The ministry of children, community and social services said in a statement that the government is taking new measures to improve safety, including a requirement that children’s aid societies must schedule a visit with each child in their care “at least once every 30 days, compared to the previous 90-day requirement.” A ministry spokesperson did not respond directly to questions about the cost of unlicensed placements and said officials are reviewing the OACAS report. Minister Michael Parsa has declined multiple interview requests over the past month.
Ontario Ombudsman Paul Dubé is investigating the housing of kids in hotels, rental apartments and office buildings, saying the practice raised serious concerns about safety, privacy and comfort. A final report is expected later this year.
Many children who end up in high-cost unlicensed placements are coming into the care of children’s aid societies not because of traditional child protection concerns such as abuse or neglect, but because their parents reach a breaking point after struggling to get appropriate medical care and supports, and can no longer safely care for them at home.

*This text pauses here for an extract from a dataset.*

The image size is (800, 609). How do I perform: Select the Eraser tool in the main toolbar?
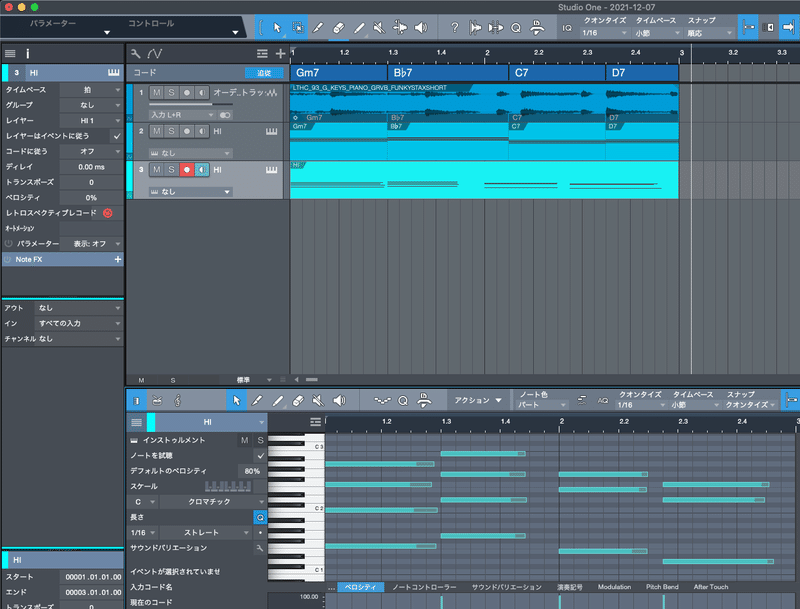click(337, 28)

Children’s aid societies have housed hundreds of kids, including many with mental health conditions and high-risk behaviours, in unlicensed settings.
Children’s aid societies have housed hundreds of kids, including many with mental health conditions and high-risk behaviours, in unlicensed settings.

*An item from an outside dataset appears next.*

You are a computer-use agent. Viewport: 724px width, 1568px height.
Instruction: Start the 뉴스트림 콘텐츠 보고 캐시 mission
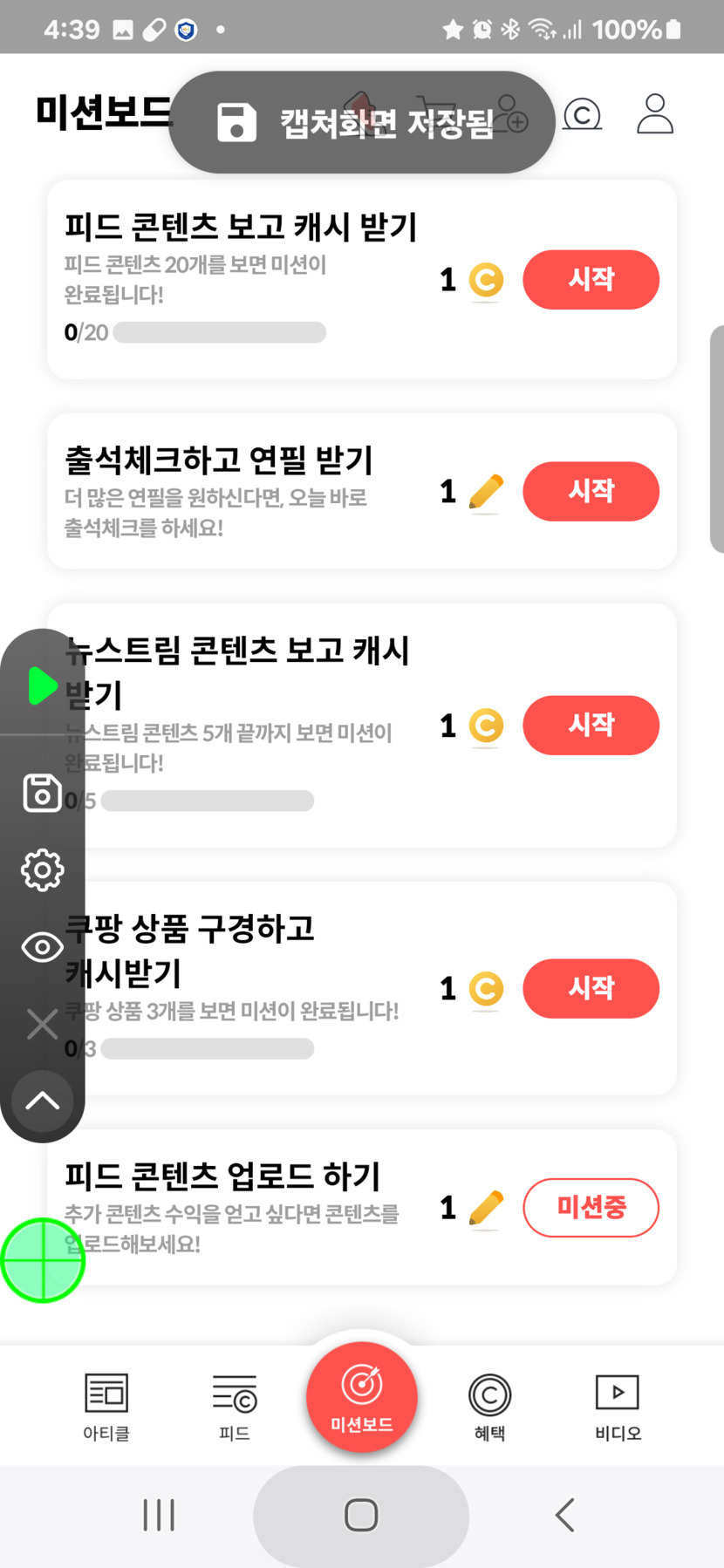591,725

The Star has spoken to nearly a dozen families who made the difficult decision to relinquish care to CAS, including the parents of 15-year-old Jade, who died last fall in London after living in hotels for a year. Most parents stressed they could have kept their child at home with more support and said that doing so would have saved the province money in the long run.
One mother in London, Ont. had to surrender care of her 12-year-old to the Children’s Aid Society of London and Middlesex in 2022 after the child was repeatedly hospitalized for self-harm and police were called for numerous violent outbursts.

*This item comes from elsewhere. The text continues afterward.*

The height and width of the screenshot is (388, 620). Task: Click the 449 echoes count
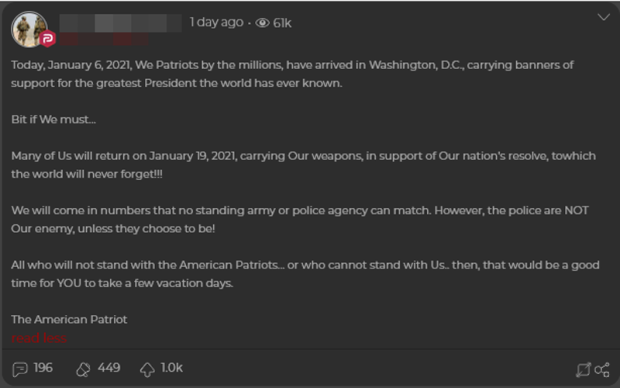(109, 368)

The mother, Ang, said that when her child was in crisis at home, the province offered the family six hours of paid caregiving support a week. But when the child was hospitalized or with CAS, they were given three paid caregivers at a time, around the clock.
“If a facility needs three trained staff to care for my child, how am I supposed to do that at home alone?” said Ang, whose adopted child, now 15, has Fetal Alcohol Spectrum Disorder, a developmental disability that can impact memory, attention and emotional regulation. The Star is withholding the mother’s full name because the teen cannot be identified under the Child and Youth Family Services Act.
It took nearly a year for the teen to get a licensed placement at a treatment centre, during which they lived in a hospital and, for 10 days, in the London CAS office building.
“The province spent millions being reactive instead of proactive,” Ang said. “And most of it was to house my child, not to actually treat my child.”
The OACAS has been warning the province about the growing number of kids with complex needs coming into care since at least 2020, according to documents reviewed by the Star. In the confidential report, the association says that more services, including respite care, mental health and substance use supports, would in many cases prevent child welfare agencies getting involved in the first place.
Carrier, who has worked in child protection for 30 years at children’s aid societies and Indigenous child well-being agencies across Ontario, has seen the impact the placement crisis has had on children whose needs aren’t being met.
“We’re losing a generation of kids and we feel powerless to effect any change in their lives,” Carrier said. “It’s demoralizing to be part of a system that’s failing them.”
Correction: An earlier version of this story said a child was housed in the basement of the London CAS office building. London CAS has since clarified that it was a windowless room on the building’s main floor.